Her style is now best described as a minimalist take on Western folk surrealism. Her subjects, rider and horse alike, function as archetypes rather than portraits. Through elongated limbs, flattened perspectives, and restrained palettes, she strips away anything peripheral. What remains is essence rather than likeness, presence rather than detail. A verse she returns to again and again anchors her work: "The horse is made ready for the day of battle, but victory rests with the Lord." Proverbs 21:31. It is not decorative. It is, by her account, foundational.
On Difficult Days
Every working artist encounters periods where nothing comes easily. What tends to separate those who persist from those who do not is less about raw talent than it is about the habits built around those harder stretches. Sarah's approach is straightforward.

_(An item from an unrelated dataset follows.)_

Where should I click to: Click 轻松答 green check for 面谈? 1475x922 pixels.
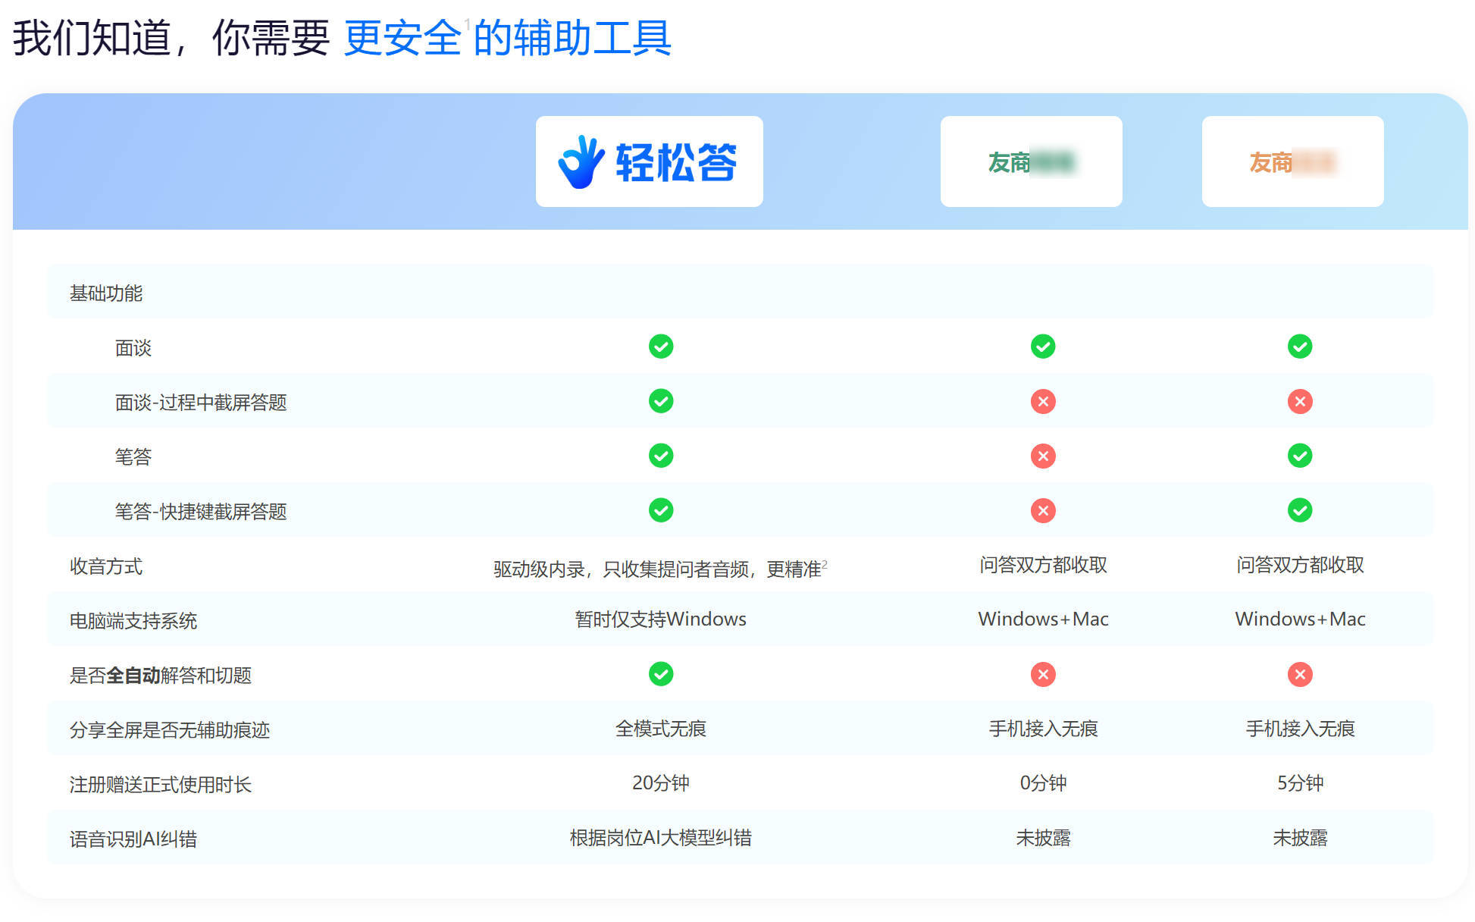click(x=661, y=347)
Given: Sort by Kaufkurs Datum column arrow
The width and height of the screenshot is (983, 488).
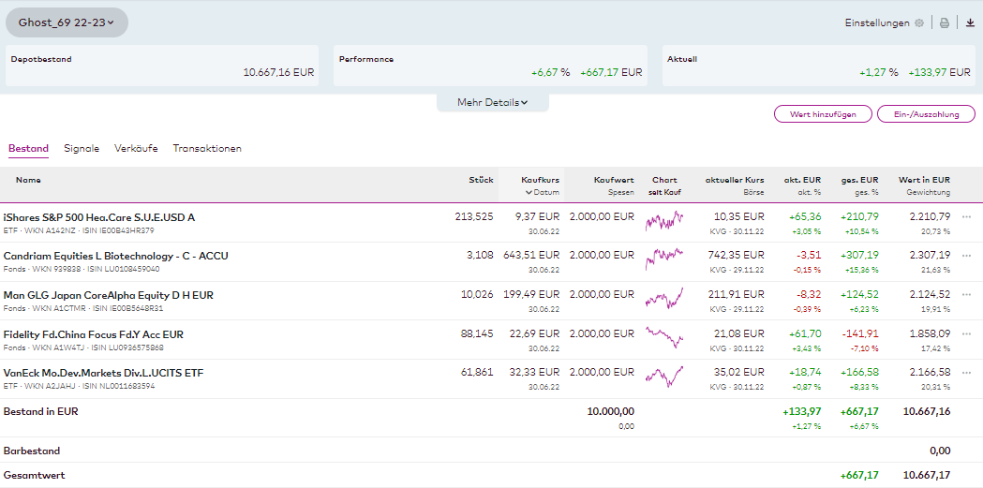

"Day to day, I love to go for walks, journal, and read. However, if I feel like I am in a deeper rut, I find taking a complete step back normally helps. Sometimes I will close the door to my studio for a day (or a few days). When I come back with fresh eyes, it's easier to move forward. I tend to think about my work more when it's not in front of me, for better or worse."
That last observation is one many creatives will recognize immediately. Stepping away from the work is not abandonment. It is simply a way to reset.
On Growth and Attribution
When we asked how she built her following, her answer was immediate and unambiguous.
"I give God 100% credit for my success. I think most people discover me through social media, but I never had a specific strategy that led to that growth."
She was not optimizing for reach. She was sharing work that was genuinely hers, and it connected. That is not a formula that can be repeated, but the result of having something real to say.
Some Advice
When we asked for her single piece of advice to someone starting out, she kept it simple.
"Whatever comes naturally to you is what makes you unique. Dig deep into whatever that may be. Do not try and do what anybody else is doing to find success."
In any creative field, the pull toward imitation is strong. What is working for someone else feels safer to follow. But what worked for them worked because it was genuinely theirs. The horse was personal. That is exactly why it became her signature.
Nashville Recommendations
Sarah is rooted in the city, and when we asked for her recommendations for anyone visiting, she suggested staying at the Hermitage Hotel, having dinner at Noko, and making the drive out to Fox and Locke in Leiper's Fork for live music.
In Closing
Sarah York McCullum did not arrive where she is by executing a plan. She arrived by showing up consistently, protecting what was authentically hers, and trusting, even through the difficult years, that honest work would eventually find its people. She was let go from a job she had wanted and turned the disruption into a life she was meant to have. She painted a horse for no one in particular, and it became the thing most associated with her name. The throughline, across everything she shared with us, is this: do not manufacture your path. Dig into what is already there.